PROVIDED TEXT:
[1232 Madison Avenue, Carnegie Hill, Manhattan, c. 1939–1941. From the NYC Municipal Archives Collections. Click for a much larger view.]
Looking into the history of 406 Third Avenue in Brooklyn, a restaurant/coffeehouse owned by Ralph Bozzo, led me to a Dominick Bozzo, perhaps a son. In 1918 a Brooklyn newspaper has a Dominick Bozzo at the 406 address going off to the Great War. The 1940 Manhattan telephone directory has Bozzo Dominick frts veg at 1232 Madison Avenue. And the 1940 census has just one Dominick Bozzo, forty-five years old, living with his wife Anna on East 91st Street in Manhattan, less than half a mile away. His occupation: proprietor of a fruit and vegetable store. The Social Security Death Index lists just one Dominick Bozzo (1894–1985).
[Click either image for a larger view.]
One far from minor complication: Anna Bozzo, who gave the census info, reported her husband as having been born in Italy. But if he was Ralph and Jennie Bozzo’s son, he would have been born in the States, right? Ralph Bozzo, who came to the States as a child, was already in the restaurant business in Brooklyn by 1895.
But now I can hear the WPA fellow in the photograph saying, “Look, don’t worry about this stuff — just write about the picture already.”
Okay.
I think what we see in this picture is a combination fruit and vegetable store and butcher shop, something like a proto-supermarket. A. Steigerwald is listed in the 1940 Manhattan directory as mts, an abbreviation I couldn’t find in compendia of directory abbreviations. Monuments? Searching for steigerwald and this address in Google Books turned up the 1950 Meat Packing Cycolpedia. So mts is meats (duh). If you look closely at the photograph, you’ll see a tattered awning below the Steigerwald name. Perhaps that awning names the frts veg side of things. The streetside crates certainly suggest produce for sale.
Another detail about 1232: the Poe scholar Thomas Ollive Mabbott (1898-1968) once lived there, presumably in one of the apartments above the store. I found Mabbott’s name at this address in The British Numismatic Journal (1938). In the 1940 Manhattan directory, Mabbott, identified as prof, and his wife Maureen are living at 56 E. 87th Street. Each address is less than a mile and a half from Hunter College, where Professor Mabbott taught for many years.

PROBLEMS AND TASKS:
• a. From the post about 1232 Madison Avenue, copy the passage starting at "I think what" and ending at "produce for sale.".
• b. In the post about 1232 Madison Avenue, at which college did Thomas Ollive Mabbott teach?

ENTRIES PROVIDED:

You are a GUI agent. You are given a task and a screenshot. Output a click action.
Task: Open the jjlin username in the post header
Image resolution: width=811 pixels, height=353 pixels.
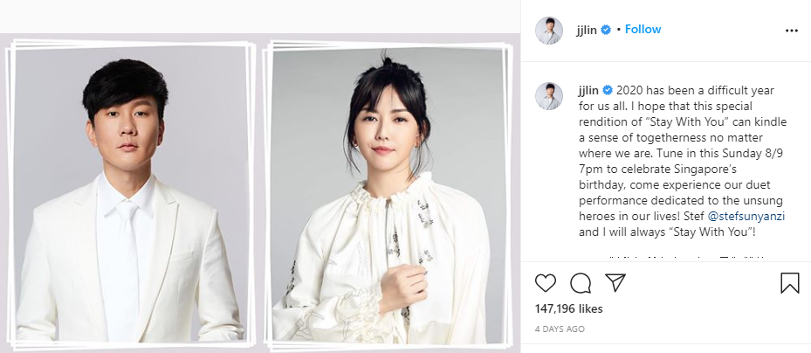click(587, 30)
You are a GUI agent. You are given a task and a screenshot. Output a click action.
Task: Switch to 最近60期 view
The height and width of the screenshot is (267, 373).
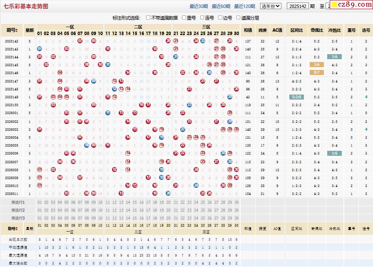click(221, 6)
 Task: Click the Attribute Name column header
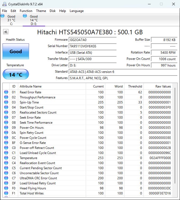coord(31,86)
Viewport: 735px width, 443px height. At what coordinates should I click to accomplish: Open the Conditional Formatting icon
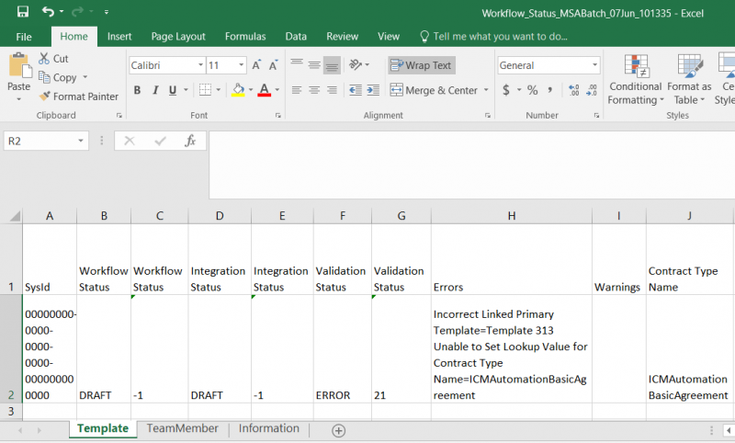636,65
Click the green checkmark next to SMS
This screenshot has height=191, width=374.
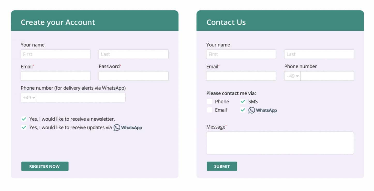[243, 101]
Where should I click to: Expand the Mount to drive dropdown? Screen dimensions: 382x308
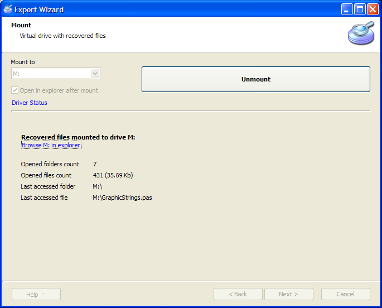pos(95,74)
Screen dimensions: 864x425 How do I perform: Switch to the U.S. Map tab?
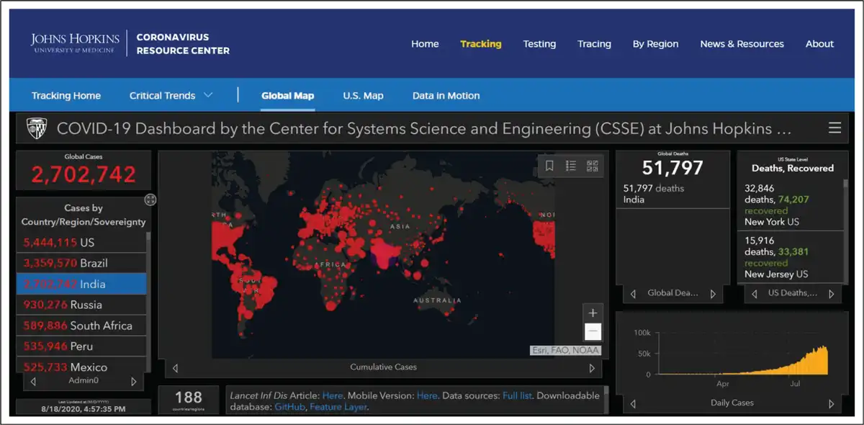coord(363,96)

...

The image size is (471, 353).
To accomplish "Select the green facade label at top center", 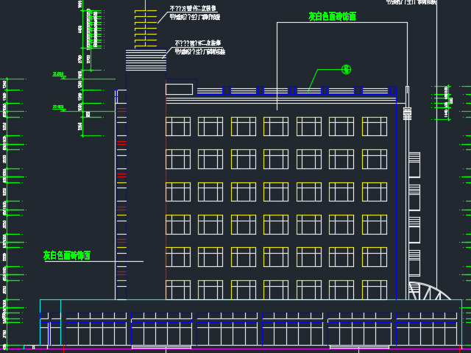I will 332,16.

==

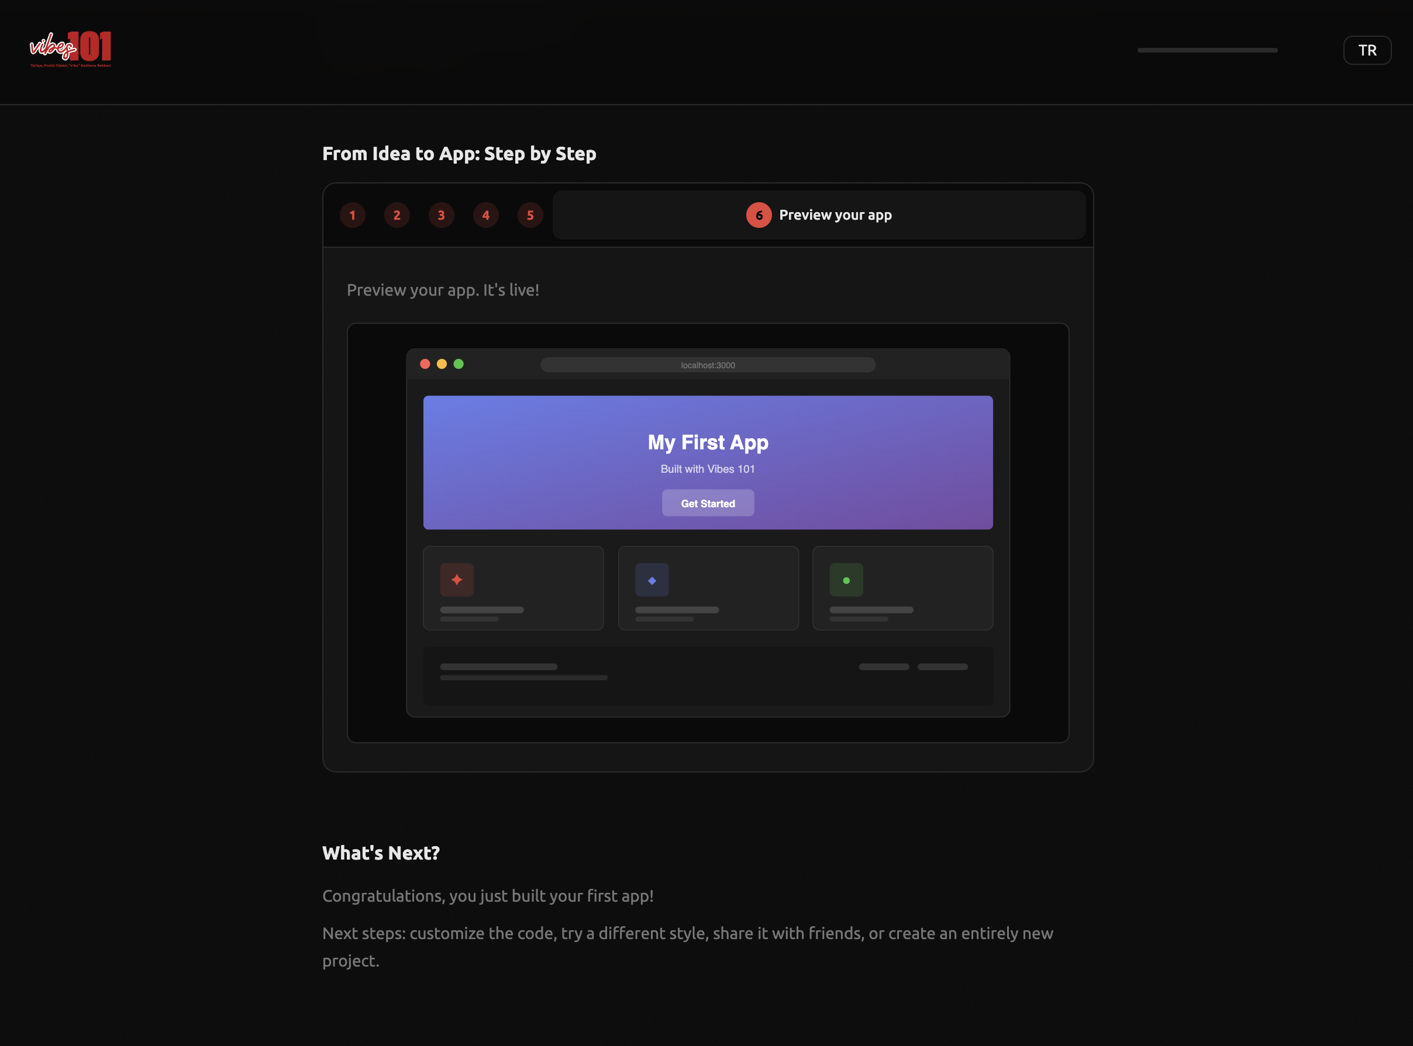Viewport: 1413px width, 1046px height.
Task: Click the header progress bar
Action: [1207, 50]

ANSWERS TO THE PROBLEMS:
• a.
I think what we see in this picture is a combination fruit and vegetable store and butcher shop, something like a proto-supermarket. A. Steigerwald is listed in the 1940 Manhattan directory as mts, an abbreviation I couldn’t find in compendia of directory abbreviations. Monuments? Searching for steigerwald and this address in Google Books turned up the 1950 Meat Packing Cycolpedia. So mts is meats (duh). If you look closely at the photograph, you’ll see a tattered awning below the Steigerwald name. Perhaps that awning names the frts veg side of things. The streetside crates certainly suggest produce for sale.

• b. Hunter College